La novela histórica no me salió. Desde el principio renuncié a ella. Había que averiguar un conjunto de detalles de vestuario, de muebles, de costumbres, cosa que exigía mucho tiempo, mucho estudio, una larga estancia en Roma y que, por encima de todo, podía ser muy aburrida. En vista de esta imposibilidad decidí hacer una novela moderna, y salió César o nada.

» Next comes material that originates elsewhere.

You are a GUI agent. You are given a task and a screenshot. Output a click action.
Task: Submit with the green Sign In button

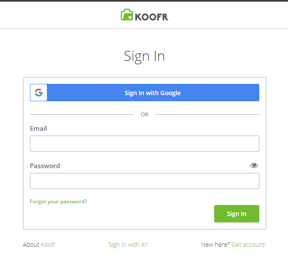point(237,214)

               La cita nos ayuda, también, a explicarnos cómo la escribió. El tiempo que pasó en Roma, en un hotel de mujeres encantadoras, lo dedicó, en vez de a desentrañar jergas litúrgicas, a charlar con ellas. La información turística que iba almacenando la espolvoreó por la primera parte. Lo que sabía de César Borgia, lo cortó y lo pegó, a modo de emblema, cuando se iba acabando el paseo. En vez de valerse de los estudios, se valió del mundo que los rodeaba, y prescindió de ellos. El buen novelista siempre trabaja así. Lo que menos cuesta es dejarse llevar, al buen tun tún, como decía él, y eso mismo que para los críticos es una audacia estructural moderna, para el escritor es un ir aprovechando lo que hay encima de la mesa, y hacerlo con la suficiente gracia narrativa como para que nunca deje de ser una historia, que es la lección barojiana que no aprendió Cela. Lo malo es que ahora queremos novelistas estudiosos que no bajen al salón a hablar con las señoras, que lo encuentren todo en la wikipedia y trabajen como mulos para suplir lo que la imaginación, por sí sola, no les da. Eso, más que la crudeza del mensaje político, es lo que me sigue cautivando de esta novela.